··· Data supplied ···
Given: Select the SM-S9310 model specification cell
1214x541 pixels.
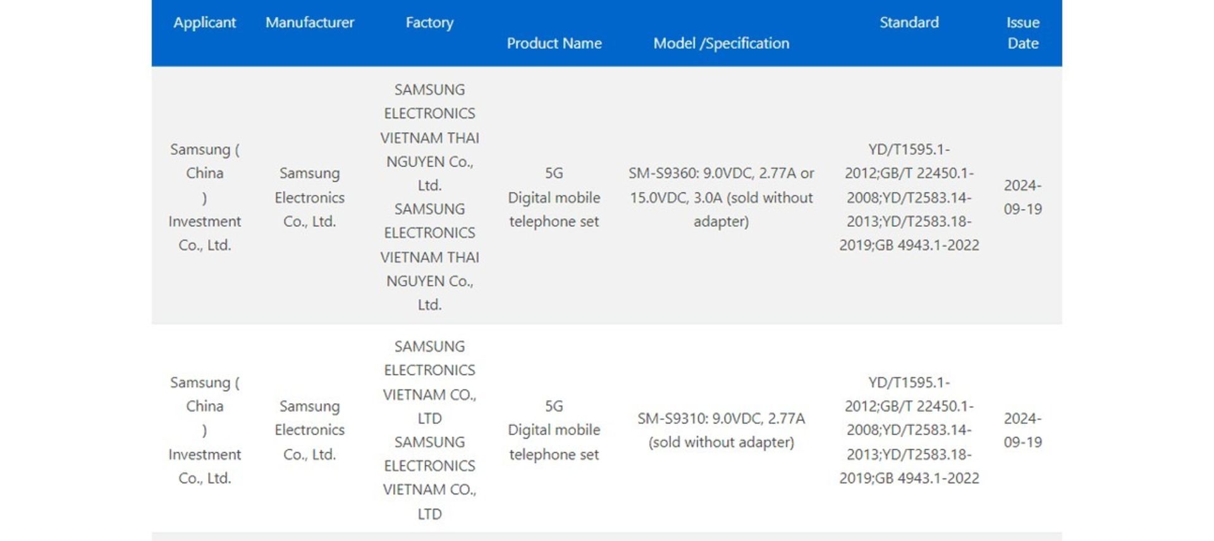Looking at the screenshot, I should click(721, 430).
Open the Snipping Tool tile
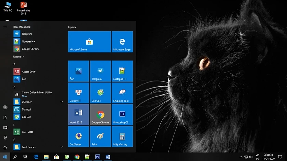Image resolution: width=287 pixels, height=161 pixels. [122, 93]
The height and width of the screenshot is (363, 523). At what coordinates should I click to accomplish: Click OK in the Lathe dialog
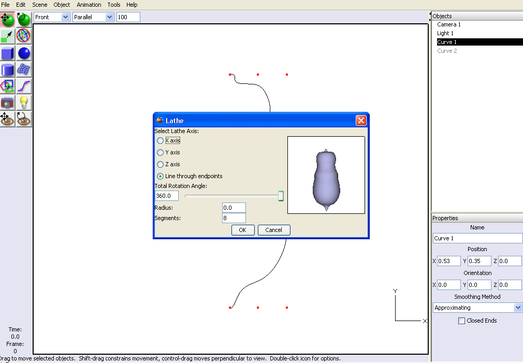tap(242, 230)
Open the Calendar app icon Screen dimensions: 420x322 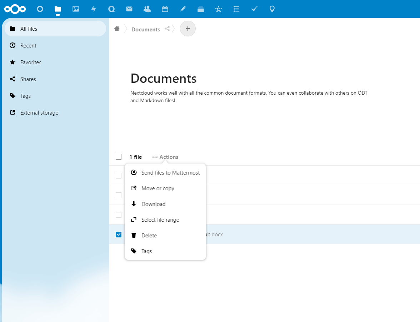(x=165, y=9)
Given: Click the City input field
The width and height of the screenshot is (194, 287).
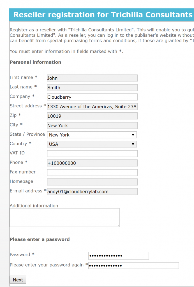Looking at the screenshot, I should tap(92, 126).
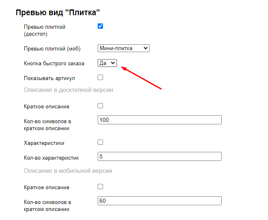Viewport: 268px width, 220px height.
Task: Uncheck the "Превью плиткой (десктоп)" checkbox
Action: (x=101, y=26)
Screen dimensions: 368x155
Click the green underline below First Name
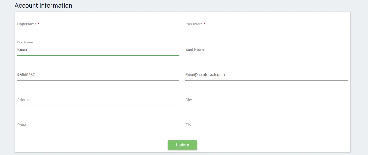(x=98, y=55)
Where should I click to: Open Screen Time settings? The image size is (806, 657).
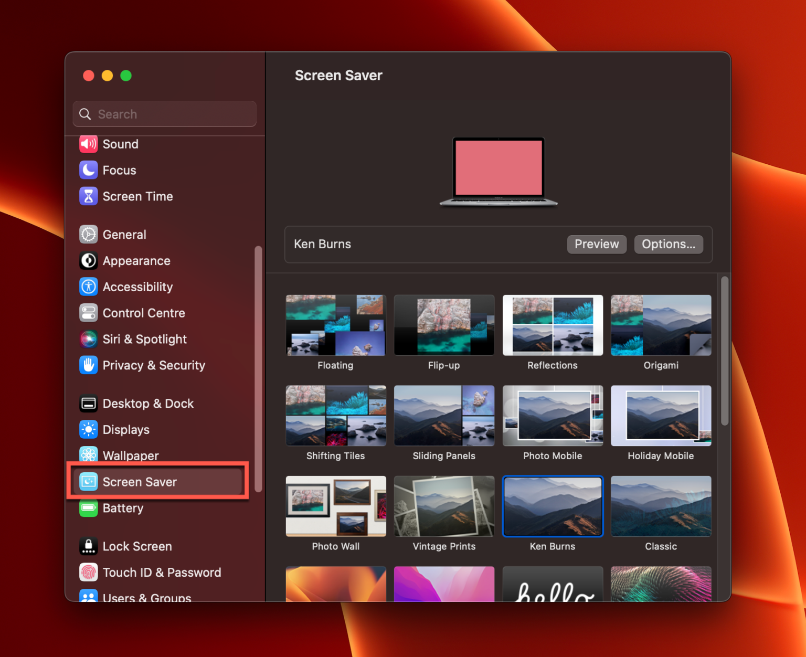click(x=137, y=196)
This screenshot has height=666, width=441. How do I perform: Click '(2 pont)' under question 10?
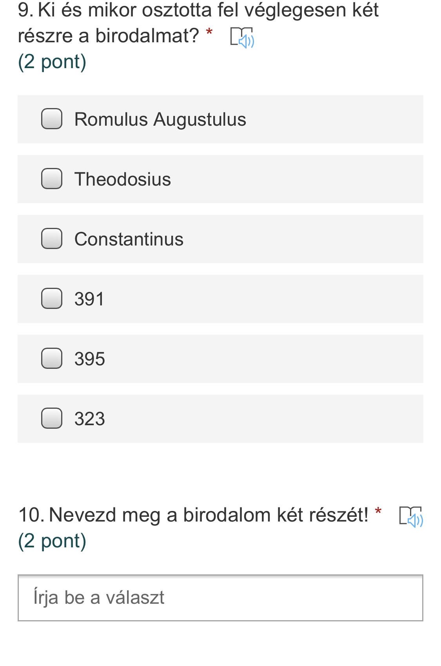point(52,541)
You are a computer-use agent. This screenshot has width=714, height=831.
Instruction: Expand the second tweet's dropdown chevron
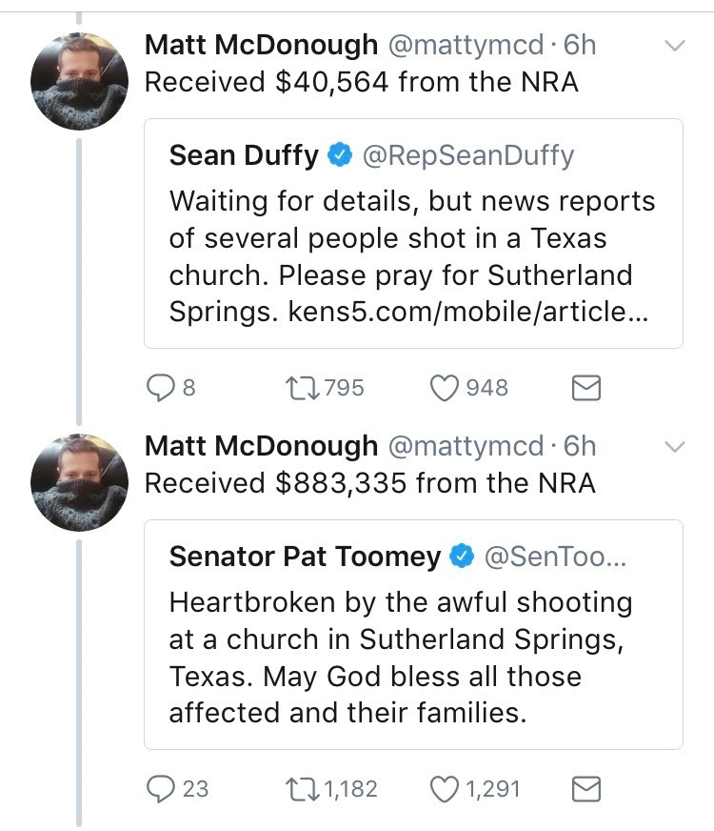[x=674, y=446]
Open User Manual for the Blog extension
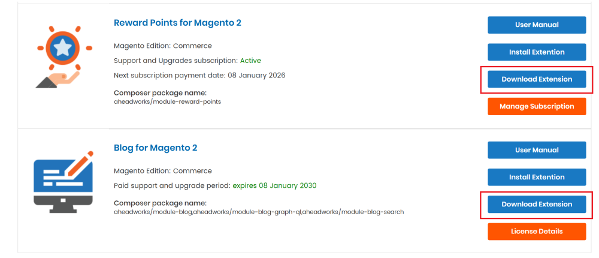 (537, 150)
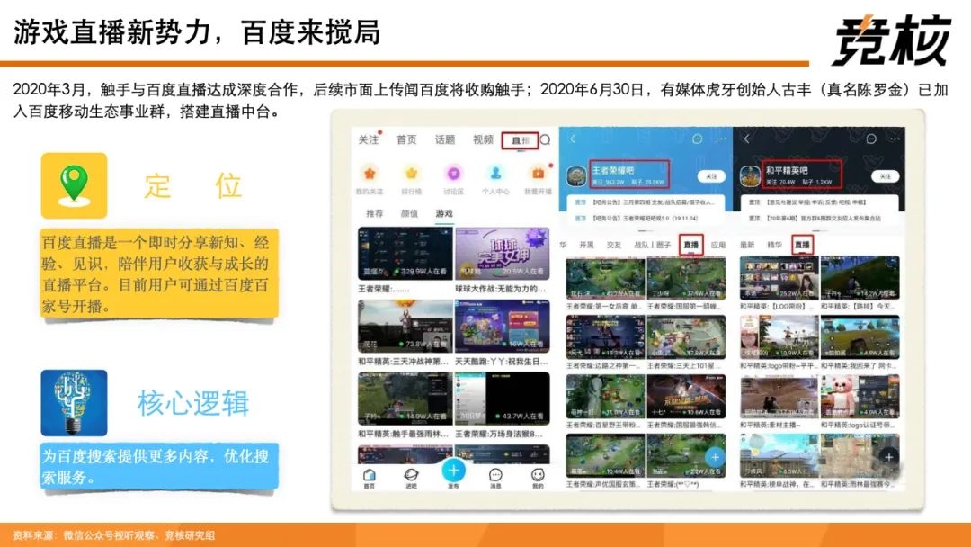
···
> [Activity] Please determine how many lines of the records above include the word "Given", replying with a number alone.

> [Exercise response] 2